Segment Open
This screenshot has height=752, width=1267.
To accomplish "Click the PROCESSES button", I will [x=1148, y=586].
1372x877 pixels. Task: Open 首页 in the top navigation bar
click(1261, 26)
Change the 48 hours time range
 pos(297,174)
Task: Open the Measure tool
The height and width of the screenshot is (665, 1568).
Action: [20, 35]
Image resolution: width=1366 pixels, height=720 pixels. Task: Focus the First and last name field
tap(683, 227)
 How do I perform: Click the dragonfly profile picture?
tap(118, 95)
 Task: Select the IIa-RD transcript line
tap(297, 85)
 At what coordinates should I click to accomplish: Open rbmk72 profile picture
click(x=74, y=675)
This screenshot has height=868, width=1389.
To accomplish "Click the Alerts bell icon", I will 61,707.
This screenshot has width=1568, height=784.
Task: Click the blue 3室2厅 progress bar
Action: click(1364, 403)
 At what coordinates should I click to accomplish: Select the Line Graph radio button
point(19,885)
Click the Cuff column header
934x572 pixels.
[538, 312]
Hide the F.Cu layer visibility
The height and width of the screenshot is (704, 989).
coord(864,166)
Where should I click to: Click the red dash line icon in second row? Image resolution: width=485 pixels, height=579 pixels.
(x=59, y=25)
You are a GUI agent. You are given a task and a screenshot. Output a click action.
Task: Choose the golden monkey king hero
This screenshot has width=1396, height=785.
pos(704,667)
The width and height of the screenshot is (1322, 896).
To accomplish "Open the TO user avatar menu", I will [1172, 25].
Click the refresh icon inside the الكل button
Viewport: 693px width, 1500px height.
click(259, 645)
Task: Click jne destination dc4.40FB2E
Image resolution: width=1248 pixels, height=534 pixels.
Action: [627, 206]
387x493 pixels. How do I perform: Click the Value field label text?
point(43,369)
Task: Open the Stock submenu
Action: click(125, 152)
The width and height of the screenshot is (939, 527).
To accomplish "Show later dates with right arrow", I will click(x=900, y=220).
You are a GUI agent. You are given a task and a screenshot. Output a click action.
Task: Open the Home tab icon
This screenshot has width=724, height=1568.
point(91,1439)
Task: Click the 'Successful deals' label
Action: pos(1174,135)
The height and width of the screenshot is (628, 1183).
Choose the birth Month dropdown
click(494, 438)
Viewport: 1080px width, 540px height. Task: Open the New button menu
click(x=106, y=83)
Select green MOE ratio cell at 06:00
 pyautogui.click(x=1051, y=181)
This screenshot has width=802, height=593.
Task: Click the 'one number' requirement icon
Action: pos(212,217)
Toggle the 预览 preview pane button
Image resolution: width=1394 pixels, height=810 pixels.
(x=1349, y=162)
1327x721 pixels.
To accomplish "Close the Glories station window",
Segment Closed
■ WORK INSTRUCTIONS
Set down, exactly as they appear, the lines above from the first one to the line that holds "Hide the F.Cu layer visibility", both included, please, and no others.

■ WRITTEN RESPONSE
This screenshot has height=752, width=1267.
To accomplish "Click the PROCESSES button", I will [x=1148, y=586].
1372x877 pixels. Task: Open 首页 in the top navigation bar
click(1261, 26)
Change the 48 hours time range
 pos(297,174)
Task: Open the Measure tool
The height and width of the screenshot is (665, 1568).
Action: [20, 35]
Image resolution: width=1366 pixels, height=720 pixels. Task: Focus the First and last name field
tap(683, 227)
 How do I perform: Click the dragonfly profile picture?
tap(118, 95)
 Task: Select the IIa-RD transcript line
tap(297, 85)
 At what coordinates should I click to accomplish: Open rbmk72 profile picture
click(x=74, y=675)
This screenshot has height=868, width=1389.
To accomplish "Click the Alerts bell icon", I will 61,707.
This screenshot has width=1568, height=784.
Task: Click the blue 3室2厅 progress bar
Action: click(1364, 403)
 At what coordinates should I click to accomplish: Select the Line Graph radio button
point(19,885)
Click the Cuff column header
934x572 pixels.
[538, 312]
Hide the F.Cu layer visibility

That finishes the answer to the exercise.